WHAT THIS TASK INVOLVES | Return exactly the lines of the records below, starting at the line that contains "Open info for the red raster" and ending at the line that contains "the notice text", with both of those lines kept.

Dataset entries
──────────

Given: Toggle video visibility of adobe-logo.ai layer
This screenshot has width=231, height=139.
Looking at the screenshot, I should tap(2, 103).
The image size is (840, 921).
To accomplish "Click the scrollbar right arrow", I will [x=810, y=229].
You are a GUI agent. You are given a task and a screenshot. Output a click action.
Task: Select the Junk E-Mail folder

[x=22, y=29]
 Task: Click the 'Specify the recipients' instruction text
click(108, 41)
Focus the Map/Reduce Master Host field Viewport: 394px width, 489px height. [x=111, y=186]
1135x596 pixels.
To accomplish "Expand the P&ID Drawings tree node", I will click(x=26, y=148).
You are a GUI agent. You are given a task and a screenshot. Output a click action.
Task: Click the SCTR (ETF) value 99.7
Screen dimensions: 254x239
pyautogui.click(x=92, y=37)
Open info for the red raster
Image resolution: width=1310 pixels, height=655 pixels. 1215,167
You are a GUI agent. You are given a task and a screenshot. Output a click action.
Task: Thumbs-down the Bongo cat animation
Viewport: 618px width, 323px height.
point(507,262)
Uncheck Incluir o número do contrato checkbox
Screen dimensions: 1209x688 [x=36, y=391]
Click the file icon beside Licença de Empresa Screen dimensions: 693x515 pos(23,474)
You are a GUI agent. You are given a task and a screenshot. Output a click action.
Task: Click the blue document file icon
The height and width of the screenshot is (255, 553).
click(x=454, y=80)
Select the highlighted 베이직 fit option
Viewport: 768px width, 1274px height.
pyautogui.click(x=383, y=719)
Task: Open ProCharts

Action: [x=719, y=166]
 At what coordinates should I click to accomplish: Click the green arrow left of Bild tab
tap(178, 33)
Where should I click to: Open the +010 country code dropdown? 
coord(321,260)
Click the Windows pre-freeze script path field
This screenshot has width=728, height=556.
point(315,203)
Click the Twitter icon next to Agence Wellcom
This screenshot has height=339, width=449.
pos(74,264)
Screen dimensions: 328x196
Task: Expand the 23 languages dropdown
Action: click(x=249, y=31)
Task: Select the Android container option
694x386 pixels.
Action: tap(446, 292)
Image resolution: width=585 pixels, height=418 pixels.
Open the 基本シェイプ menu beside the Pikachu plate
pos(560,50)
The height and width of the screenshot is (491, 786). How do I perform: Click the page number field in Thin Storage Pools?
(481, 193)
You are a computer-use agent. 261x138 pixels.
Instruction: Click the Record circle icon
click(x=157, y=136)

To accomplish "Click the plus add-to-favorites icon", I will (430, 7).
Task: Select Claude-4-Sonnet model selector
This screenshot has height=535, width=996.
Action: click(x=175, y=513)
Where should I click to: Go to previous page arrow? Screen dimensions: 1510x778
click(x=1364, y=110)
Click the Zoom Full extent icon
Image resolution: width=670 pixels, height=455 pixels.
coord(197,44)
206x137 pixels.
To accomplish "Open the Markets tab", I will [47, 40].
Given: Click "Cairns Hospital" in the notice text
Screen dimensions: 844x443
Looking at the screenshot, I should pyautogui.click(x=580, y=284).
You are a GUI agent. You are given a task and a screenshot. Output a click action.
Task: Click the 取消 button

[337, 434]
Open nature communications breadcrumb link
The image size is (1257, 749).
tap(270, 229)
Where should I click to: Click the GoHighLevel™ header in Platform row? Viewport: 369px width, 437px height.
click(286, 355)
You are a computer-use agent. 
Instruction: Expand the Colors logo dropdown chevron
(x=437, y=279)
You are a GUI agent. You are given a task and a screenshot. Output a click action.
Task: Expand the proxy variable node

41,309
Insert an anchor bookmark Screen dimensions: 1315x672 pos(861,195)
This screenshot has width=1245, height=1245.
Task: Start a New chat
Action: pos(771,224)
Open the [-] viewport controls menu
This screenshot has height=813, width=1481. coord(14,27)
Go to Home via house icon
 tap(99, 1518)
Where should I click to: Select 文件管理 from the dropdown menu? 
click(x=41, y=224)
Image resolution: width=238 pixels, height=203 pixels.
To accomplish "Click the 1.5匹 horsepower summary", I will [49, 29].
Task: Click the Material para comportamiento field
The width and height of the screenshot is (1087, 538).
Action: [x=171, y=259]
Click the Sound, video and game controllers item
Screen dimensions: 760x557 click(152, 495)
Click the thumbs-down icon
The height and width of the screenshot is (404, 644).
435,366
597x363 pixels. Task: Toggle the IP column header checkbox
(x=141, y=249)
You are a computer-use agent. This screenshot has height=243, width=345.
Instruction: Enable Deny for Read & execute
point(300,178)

──────────

SOLUTION FOR THIS TASK |
Open info for the red raster
Image resolution: width=1310 pixels, height=655 pixels. 1215,167
You are a GUI agent. You are given a task and a screenshot. Output a click action.
Task: Thumbs-down the Bongo cat animation
Viewport: 618px width, 323px height.
point(507,262)
Uncheck Incluir o número do contrato checkbox
Screen dimensions: 1209x688 [x=36, y=391]
Click the file icon beside Licença de Empresa Screen dimensions: 693x515 pos(23,474)
You are a GUI agent. You are given a task and a screenshot. Output a click action.
Task: Click the blue document file icon
The height and width of the screenshot is (255, 553).
click(x=454, y=80)
Select the highlighted 베이직 fit option
Viewport: 768px width, 1274px height.
pyautogui.click(x=383, y=719)
Task: Open ProCharts

Action: [x=719, y=166]
 At what coordinates should I click to accomplish: Click the green arrow left of Bild tab
tap(178, 33)
Where should I click to: Open the +010 country code dropdown? 
coord(321,260)
Click the Windows pre-freeze script path field
This screenshot has width=728, height=556.
point(315,203)
Click the Twitter icon next to Agence Wellcom
This screenshot has height=339, width=449.
pos(74,264)
Screen dimensions: 328x196
Task: Expand the 23 languages dropdown
Action: click(x=249, y=31)
Task: Select the Android container option
694x386 pixels.
Action: tap(446, 292)
Image resolution: width=585 pixels, height=418 pixels.
Open the 基本シェイプ menu beside the Pikachu plate
pos(560,50)
The height and width of the screenshot is (491, 786). How do I perform: Click the page number field in Thin Storage Pools?
(481, 193)
You are a computer-use agent. 261x138 pixels.
Instruction: Click the Record circle icon
click(x=157, y=136)

To accomplish "Click the plus add-to-favorites icon", I will (430, 7).
Task: Select Claude-4-Sonnet model selector
This screenshot has height=535, width=996.
Action: click(x=175, y=513)
Where should I click to: Go to previous page arrow? Screen dimensions: 1510x778
click(x=1364, y=110)
Click the Zoom Full extent icon
Image resolution: width=670 pixels, height=455 pixels.
coord(197,44)
206x137 pixels.
To accomplish "Open the Markets tab", I will [47, 40].
Given: Click "Cairns Hospital" in the notice text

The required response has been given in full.